The North Koreans won’t like it, of course, but when all the talk of “sea of fire” is over, there isn’t much they can do about it. Their air force is decrepit, and they won’t go to war because someone is dropping food on them. North Korea’s leadership is willing to take risks that other nations might not take, but it has proven itself rational and calculating even in its bolder moments. They understand that The Big One means no more pleasure squads and no sequel to Pulgasari.

Like Saddam before him, Kim Jong Il is likely to perceive a no-fly zone as something he can ride out by not provoking a war. Hopefully, he will continue to think that right up to the moment that he loses control of events in Pyongyang. I say this because the declaration of a no-fly zone is very likely to lead to a massive flood of refugees into that area, a possible breakdown of civil authority, or even a “liberated zone” in northeast North Korea, in which case the cost of keeping people from fleeing to the area and holding onto it would impose a severe burden on North Korean military logistics and draw most of the manpower away from the DMZ. Any of these events is likely to splinter the regime and cause some discontented faction to remove it from power.

“Sure,” you say. “You falsely presume that the U.N. cares whether another million North Koreans die.” You may be right. But the U.N. is above all else–even above that fact that it is corrupt–utterly cowardly.
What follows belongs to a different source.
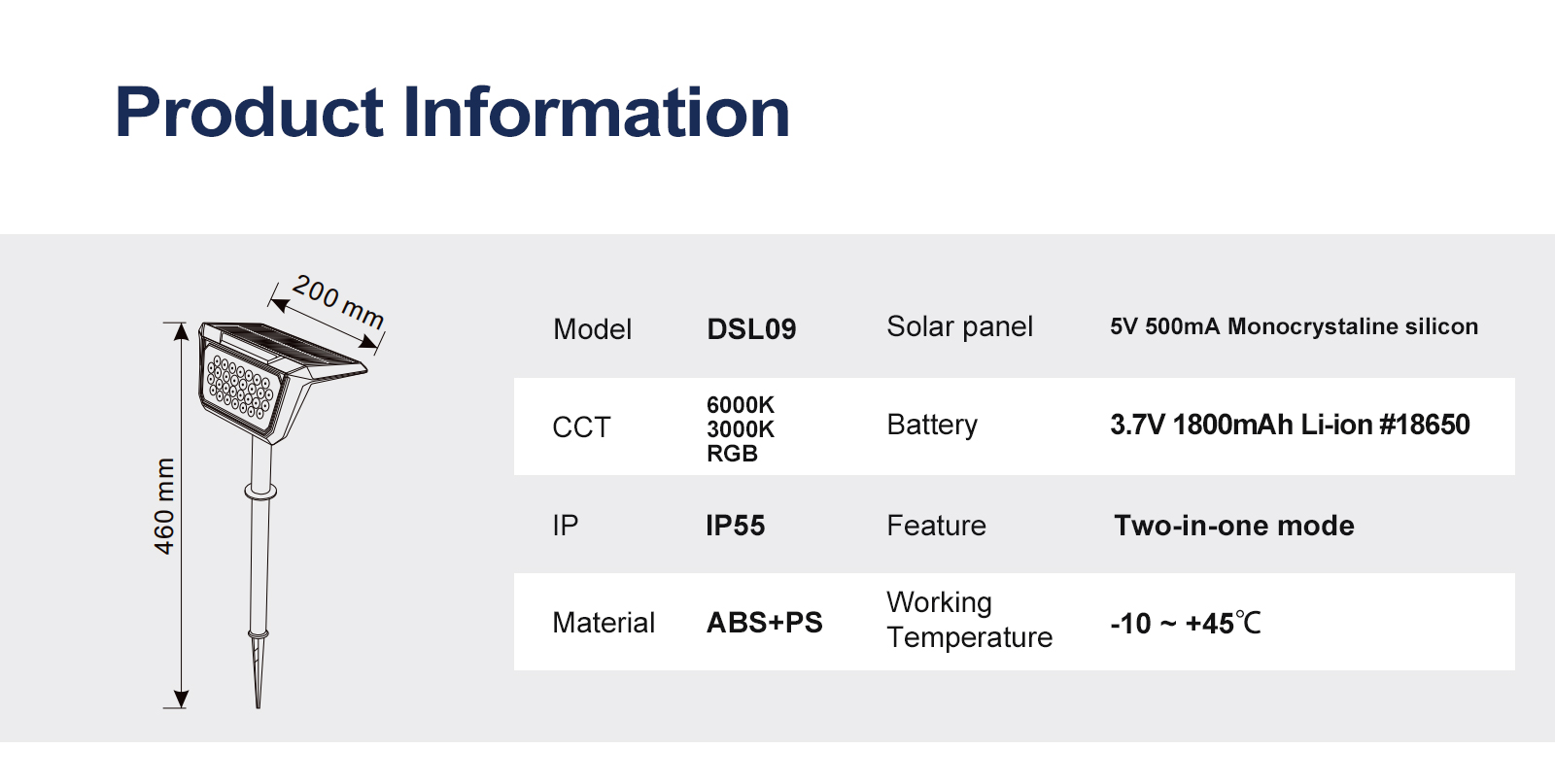The width and height of the screenshot is (1555, 784).
Task: Select the 6000K color temperature value
Action: [740, 404]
I would add that my faith that the U.N. can be shamed into action is no more fantastic than the idea that China can be persuaded to reign in North Korea out of a sense of either responsibility or self-interest (although withering global pressure for a no-fly zone might force China to abstain from a no-fly resolution or strong-arm North Korean concessions to preempt one). Intense media coverage was able to force an international consensus for intervention in Bosnia, Kosovo, and other places despite the opposition of Security Council members. There is more than enough evidence that North Korea’s famine is in fact an intentional program of political cleansing to start the impetus for that pressure.